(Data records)
- - -
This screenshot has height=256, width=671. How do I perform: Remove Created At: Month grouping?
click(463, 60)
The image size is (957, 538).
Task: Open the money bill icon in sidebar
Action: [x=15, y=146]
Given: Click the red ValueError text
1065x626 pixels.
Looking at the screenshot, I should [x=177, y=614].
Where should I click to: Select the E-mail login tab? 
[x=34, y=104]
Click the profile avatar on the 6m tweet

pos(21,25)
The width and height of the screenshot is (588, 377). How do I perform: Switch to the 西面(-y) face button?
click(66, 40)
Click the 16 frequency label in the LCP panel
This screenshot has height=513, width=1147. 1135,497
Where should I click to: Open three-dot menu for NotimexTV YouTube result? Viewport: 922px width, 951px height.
- - -
* Exercise goal *
Only the lines from the one that holds "Click the 16 frequency label in the LCP panel" through the end of the records should appear in the answer, each restated exactly.

* Written response *
Click the 16 frequency label in the LCP panel
This screenshot has height=513, width=1147. 1135,497
Where should I click to: Open three-dot menu for NotimexTV YouTube result? Viewport: 922px width, 951px height.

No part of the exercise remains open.